A recent Google challenge where entrants developed 250kbyte models to do person detection received many impressive submissions, and “validates that what we are doing is meaningful,” said Jefferies.

“Currently we are able to shrink TensorFlow models down to the point where we can fit them on microcontrollers, and that’s why now is an excellent time to be in this area,” he said. “We are excited to jumpstart this process.”

Google’s roadmap for TensorFlow Lite on microcontrollers includes open-sourcing some of Google’s demos, working with chip vendors to optimise kernels, optimising TensorFlow Lite’s memory usage to run more sophisticated models on the same devices, and enabling more development platforms (SparkFun Edge is the only board supported so far, but Arduino and Mbed board support is coming soon).

Specialist Devices

Presenting the case for specialist low power application processors for ML was Martin Croome, VP Business Development, GreenWaves Technologies.
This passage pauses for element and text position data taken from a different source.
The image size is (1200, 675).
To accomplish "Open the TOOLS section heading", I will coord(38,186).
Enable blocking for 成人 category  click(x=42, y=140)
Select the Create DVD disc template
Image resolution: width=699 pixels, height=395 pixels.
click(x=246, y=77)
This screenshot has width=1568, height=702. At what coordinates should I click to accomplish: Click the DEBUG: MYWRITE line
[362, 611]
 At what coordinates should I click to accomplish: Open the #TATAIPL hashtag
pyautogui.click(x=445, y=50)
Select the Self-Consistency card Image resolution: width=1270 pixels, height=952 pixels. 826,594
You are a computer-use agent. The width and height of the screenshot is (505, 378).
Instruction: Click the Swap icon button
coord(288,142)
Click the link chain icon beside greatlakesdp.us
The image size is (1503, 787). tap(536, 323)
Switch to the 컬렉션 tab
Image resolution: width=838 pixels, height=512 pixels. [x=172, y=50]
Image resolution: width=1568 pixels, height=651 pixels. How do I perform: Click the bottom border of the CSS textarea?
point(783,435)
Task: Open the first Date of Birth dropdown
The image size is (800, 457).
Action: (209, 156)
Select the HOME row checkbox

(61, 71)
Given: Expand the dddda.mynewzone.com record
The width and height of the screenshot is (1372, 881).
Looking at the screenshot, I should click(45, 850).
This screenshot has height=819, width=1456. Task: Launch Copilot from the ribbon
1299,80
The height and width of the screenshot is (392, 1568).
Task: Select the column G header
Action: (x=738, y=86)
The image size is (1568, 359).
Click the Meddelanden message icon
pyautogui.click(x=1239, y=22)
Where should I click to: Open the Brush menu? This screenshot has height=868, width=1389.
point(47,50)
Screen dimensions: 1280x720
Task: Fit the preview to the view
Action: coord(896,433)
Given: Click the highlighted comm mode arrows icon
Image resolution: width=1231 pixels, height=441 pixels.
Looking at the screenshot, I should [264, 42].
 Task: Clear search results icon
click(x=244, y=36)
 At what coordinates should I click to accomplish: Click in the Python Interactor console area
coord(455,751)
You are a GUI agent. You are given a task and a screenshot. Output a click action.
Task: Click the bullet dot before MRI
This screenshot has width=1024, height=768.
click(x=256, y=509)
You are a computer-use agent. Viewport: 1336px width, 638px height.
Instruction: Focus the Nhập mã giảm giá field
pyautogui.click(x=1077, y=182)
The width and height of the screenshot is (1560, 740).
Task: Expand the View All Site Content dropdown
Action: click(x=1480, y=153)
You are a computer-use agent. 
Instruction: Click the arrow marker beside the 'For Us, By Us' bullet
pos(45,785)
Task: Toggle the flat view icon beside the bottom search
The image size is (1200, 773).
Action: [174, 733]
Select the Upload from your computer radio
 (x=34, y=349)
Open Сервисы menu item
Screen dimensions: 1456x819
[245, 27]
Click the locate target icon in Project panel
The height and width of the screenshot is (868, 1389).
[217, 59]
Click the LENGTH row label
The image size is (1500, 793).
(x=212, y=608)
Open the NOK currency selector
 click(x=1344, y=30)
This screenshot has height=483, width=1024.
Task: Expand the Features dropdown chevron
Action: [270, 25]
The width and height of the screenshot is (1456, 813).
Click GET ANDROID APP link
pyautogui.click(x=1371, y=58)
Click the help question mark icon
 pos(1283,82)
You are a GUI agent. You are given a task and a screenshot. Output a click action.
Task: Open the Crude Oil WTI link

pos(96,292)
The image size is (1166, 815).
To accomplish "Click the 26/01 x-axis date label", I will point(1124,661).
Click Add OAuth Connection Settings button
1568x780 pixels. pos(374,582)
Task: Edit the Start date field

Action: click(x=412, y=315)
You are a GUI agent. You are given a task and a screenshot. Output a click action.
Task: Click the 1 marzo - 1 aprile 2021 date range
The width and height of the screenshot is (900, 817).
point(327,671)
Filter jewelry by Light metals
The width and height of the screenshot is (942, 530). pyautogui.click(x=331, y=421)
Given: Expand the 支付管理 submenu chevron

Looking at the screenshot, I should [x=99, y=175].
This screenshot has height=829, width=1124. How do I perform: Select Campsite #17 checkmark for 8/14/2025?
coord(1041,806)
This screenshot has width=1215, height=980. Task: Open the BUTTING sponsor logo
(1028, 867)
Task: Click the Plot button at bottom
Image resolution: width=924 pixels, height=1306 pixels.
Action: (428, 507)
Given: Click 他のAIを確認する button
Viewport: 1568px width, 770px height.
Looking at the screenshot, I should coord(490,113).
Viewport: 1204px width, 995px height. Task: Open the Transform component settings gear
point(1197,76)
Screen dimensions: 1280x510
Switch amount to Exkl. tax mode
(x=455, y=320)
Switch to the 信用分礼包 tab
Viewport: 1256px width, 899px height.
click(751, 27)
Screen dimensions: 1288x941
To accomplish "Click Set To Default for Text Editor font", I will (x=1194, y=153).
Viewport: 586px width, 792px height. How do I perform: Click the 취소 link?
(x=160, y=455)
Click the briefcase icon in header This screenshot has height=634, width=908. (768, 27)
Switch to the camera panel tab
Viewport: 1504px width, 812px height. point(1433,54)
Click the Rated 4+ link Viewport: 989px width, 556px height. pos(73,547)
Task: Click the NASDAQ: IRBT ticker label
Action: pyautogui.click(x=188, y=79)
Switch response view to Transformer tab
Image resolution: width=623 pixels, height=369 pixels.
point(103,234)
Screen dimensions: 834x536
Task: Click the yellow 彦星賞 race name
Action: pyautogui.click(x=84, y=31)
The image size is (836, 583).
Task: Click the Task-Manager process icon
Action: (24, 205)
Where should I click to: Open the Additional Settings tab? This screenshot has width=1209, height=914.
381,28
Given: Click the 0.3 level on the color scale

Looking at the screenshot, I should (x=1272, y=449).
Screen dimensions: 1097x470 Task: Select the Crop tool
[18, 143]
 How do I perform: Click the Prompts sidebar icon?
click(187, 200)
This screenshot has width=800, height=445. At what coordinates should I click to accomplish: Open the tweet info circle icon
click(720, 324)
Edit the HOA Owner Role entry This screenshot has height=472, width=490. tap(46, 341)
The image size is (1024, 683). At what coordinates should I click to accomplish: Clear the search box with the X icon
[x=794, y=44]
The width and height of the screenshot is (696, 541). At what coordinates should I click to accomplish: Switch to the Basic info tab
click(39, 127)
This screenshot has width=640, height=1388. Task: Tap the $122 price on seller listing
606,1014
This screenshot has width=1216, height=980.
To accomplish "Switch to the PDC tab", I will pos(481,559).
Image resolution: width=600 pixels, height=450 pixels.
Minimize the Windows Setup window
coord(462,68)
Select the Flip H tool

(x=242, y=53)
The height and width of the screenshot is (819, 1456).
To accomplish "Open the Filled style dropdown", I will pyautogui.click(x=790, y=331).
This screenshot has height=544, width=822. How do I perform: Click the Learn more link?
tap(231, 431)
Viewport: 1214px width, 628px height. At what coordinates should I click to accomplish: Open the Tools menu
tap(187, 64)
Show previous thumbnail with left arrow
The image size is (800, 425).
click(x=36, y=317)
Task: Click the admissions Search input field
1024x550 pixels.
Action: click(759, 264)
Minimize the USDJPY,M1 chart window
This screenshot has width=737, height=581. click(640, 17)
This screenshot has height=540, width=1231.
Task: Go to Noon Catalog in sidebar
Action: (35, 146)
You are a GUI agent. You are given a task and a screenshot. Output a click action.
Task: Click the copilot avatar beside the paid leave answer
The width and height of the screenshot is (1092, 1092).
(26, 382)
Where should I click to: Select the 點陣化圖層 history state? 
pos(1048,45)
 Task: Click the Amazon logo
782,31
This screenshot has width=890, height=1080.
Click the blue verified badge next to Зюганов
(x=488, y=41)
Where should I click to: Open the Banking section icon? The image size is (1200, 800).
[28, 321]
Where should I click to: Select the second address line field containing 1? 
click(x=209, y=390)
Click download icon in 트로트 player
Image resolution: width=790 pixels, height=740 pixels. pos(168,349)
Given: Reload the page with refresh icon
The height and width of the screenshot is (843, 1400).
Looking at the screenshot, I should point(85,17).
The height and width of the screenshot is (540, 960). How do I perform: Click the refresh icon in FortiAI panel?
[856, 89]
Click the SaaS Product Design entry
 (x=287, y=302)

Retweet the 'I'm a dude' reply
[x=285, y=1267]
Croome agreed that industry discussion of how to proceed with ultra-low-power machine learning was overdue.

“We desperately need more focus in this area, both from the algorithmic perspective and from our [hardware] world as well,” he said.

GreenWaves has developed a RISC-V application processor, GAP8, which is focused on inference in edge devices that consumes milliWatts of power and offers ultra low standby currents. The company is targeting battery operated devices as well as devices that use energy harvesting (read more about how GreenWaves’ chip works in our earlier article).

GreenWaves GAP8

GreenWaves’ ultra-low-power machine learning accelerator has nine RISC-V cores (Image: GreenWaves Technologies)

A variety of techniques are used to keep power consumption down. This includes parallelisation, though not to speed things up; 8 cores are used to allow a slower clock speed, which allows the core voltage to drop, which saves energy (in practice, the clock frequency is adjusted dynamically, depending on workload).

The chip is geared towards convolutional neural networks (CNNs), with a hardware accelerator performing a 5x5 convolution on 16-bit data in a single clock cycle (not including write back). Explicit memory management relies on the nature of CNNs, which are widely used for image processing; image sensors are a fixed size, inference requires the same number of weights, and the result is always the same size. A tool can therefore generate code for all the data movement at compile time.

Croome acknowledged that specialising enough to effectively process ML workloads while maintaining enough flexibility to respond to advances in technology is a tricky balance.

“The scope of AI is moving forward at a rate which is unbelievably fast. Today’s great idea about how to do things is probably not what tomorrow’s great idea is going to be,” said Croome. “If we specialise too much, we’ll be super great at accelerating what everyone was doing last year, which is not good for a company. So we are trying to balance the difference between flexibility, programmability and acceleration.”

GreenWaves’ chip has been sampling for a year, production will start this month, and it will be shipping in volume to customers by the end of Q3, Croome said.

TinyML meetups are held on the last Thursday of every month in the Bay Area and are open to attendees from both industry and academia.